Megyn Kelly Grills NY Times Op-Ed Author Who Wrote That U.S. Should ‘Give Up’ On Constitution
Appearing on Fox News’ America Live this afternoon, Georgetown professor Mike Seidman took a grilling from host Megyn Kelly over his recent New York Times op-ed which suggested the U.S. “give up” on the Constitution and its “archaic, idiosyncratic and downrght evil provisions.”
Seidman began the interview praising Kelly for allowing him to come on the show, despite the fact that “a the lot of viewers don’t agree with what I have to say.” In turn, Kelly praised the “thought-provoking” and “interesting” nature of the controversial op-ed.
The Georgetown professor then explained his basic thesis as such:
“This is our country, we live in it, we have the right to have the kind of country that we want. I don’t think most Americans would be happy with the French telling us what kind of government to have, or the British, or the United Nations, or the Russians, or some law professor. It’s our country and I’m not very happy with having a bunch of folks who have been dead for over 200 years, a very small group of people who were not the even representative of the time of the United States, telling us what kind of country we have. We have a right to decide that for ourselves. Now there are a lot of things they got right and when they got them right, we ought to do them because they’re right. But we ought not to do that just because they said we need to think about all of that now and what’s best for Americans now and not what was best for them in 1789.”
Kelly then challenged the professor on why, instead of ditching the Constitution altogether, can’t we just follow Article V and amend the document as needed?
“Of all the constitutions in the world, the American Constitution is the most difficult to amend,” Seidman replied. “It’s only been amended 27 times, only 17 times if you don’t count the Bill of Rights. It hasn’t been amended recently at all.”

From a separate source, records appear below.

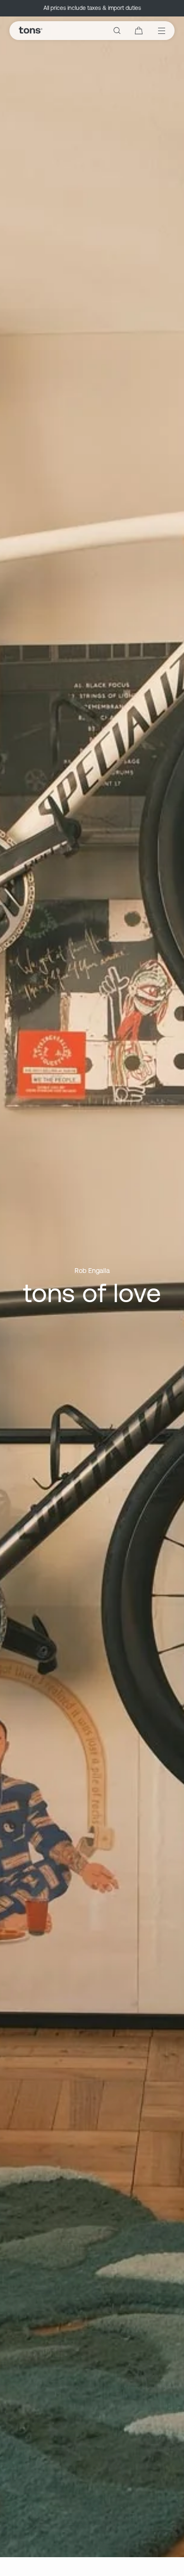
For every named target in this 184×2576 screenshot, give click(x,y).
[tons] (30, 31)
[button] (117, 31)
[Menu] (155, 31)
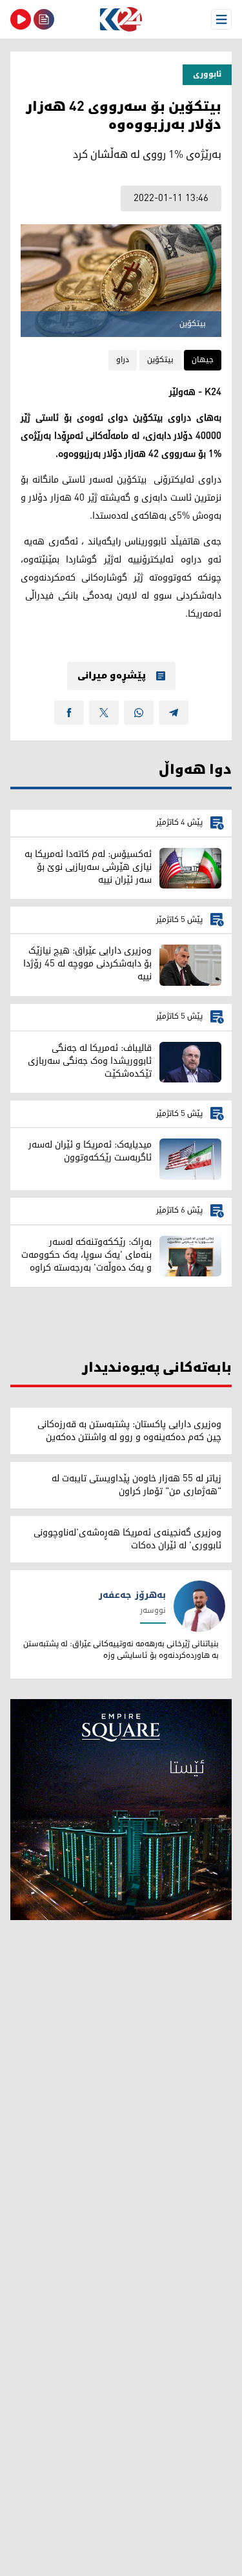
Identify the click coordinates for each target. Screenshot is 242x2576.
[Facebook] (69, 712)
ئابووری (207, 74)
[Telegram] (173, 712)
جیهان (203, 360)
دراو (122, 360)
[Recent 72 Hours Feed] (44, 19)
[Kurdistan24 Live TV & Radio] (20, 19)
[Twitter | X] (104, 712)
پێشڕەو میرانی (111, 675)
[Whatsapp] (139, 712)
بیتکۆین (160, 360)
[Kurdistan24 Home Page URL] (121, 19)
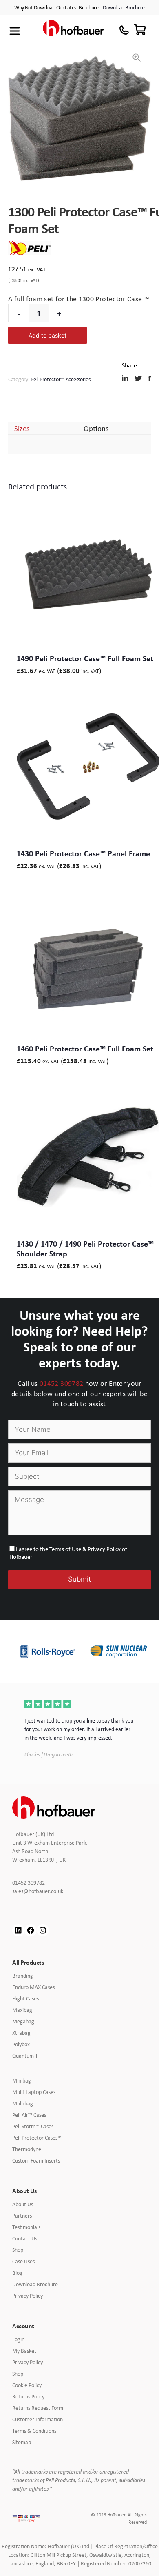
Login (18, 2339)
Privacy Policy (27, 2295)
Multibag (22, 2103)
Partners (22, 2215)
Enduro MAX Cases (33, 1987)
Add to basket (47, 335)
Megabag (23, 2021)
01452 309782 (61, 1383)
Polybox (21, 2044)
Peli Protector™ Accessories (60, 379)
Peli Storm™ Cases (32, 2126)
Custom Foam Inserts (36, 2160)
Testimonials (26, 2227)
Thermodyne (26, 2149)
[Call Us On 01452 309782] (124, 30)
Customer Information (37, 2419)
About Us (22, 2204)
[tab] (21, 428)
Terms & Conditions (34, 2430)
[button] (136, 57)
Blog (17, 2272)
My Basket (24, 2350)
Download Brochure (123, 7)
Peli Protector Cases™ (37, 2137)
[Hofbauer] (73, 31)
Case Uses (23, 2261)
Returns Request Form (37, 2408)
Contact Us (24, 2238)
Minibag (21, 2080)
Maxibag (22, 2010)
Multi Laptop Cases (33, 2092)
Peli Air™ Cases (29, 2114)
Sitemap (21, 2442)
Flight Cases (25, 1998)
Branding (22, 1975)
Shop (17, 2250)
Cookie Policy (27, 2385)
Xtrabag (21, 2032)
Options (96, 428)
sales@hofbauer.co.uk (43, 1891)
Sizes (21, 428)
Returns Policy (28, 2396)
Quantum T (25, 2055)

The host then argued that she believes Seidman is arguing for “majority rule,” which she finds “problematic” because of the shifting political whims that could make for inconsistency in lawmaking. The law professor pushed back that in no way was he arguing for majoritarian rule.
Instead, he said, his ideal government boiled down to universal respect for rights, citing gun rights as an example:
“If civil liberties, First Amendment, Second Amendment, if those are going to be secure in the long run, they cannot be secure if the American people are just told, ‘This is the way it’s got to be, whether you like it or not, because some dead people a long time ago said so.’ The way it’s going to be secure is by our defending it now and convincing our fellow Americans that these are rights that we ought to cherish. If we don’t do that, then in the long run, they’re not going to survive anyway. For example: I happen to be against most forms of gun control, but if you ask me why I’m against it, it’s not because of what the framers said 200 years ago, it’s because I happen to agree for the most part with what the NRA says today about how [gun control] is just not likely to work, not likely to be worth the cost if it does work. Now what happens if you turn that question into a question of constitutional obligation? Well, then the lawyers get hold of it and the lawyers do with this kind of thing what lawyers do.
Kelly then confronted the professor over whether government would resist overreach without a constitution in place. “I’m not even saying that we shouldn’t have, for example, a Supreme Court, which is a matter of political morality, which stops the government from overreaching,” he said. “I do think that if we have a Supreme Court, they ought to be honest about what they’re doing so that when they decide cases like cases about gay rights or about affirmative action, they stop pretending that they’re getting those outcomes somehow from the constitutional text, which is nonsense.”
He concluded: “This is not an argument about right or left, this is an argument about taking control of our own country and being honest about what we’re doing.”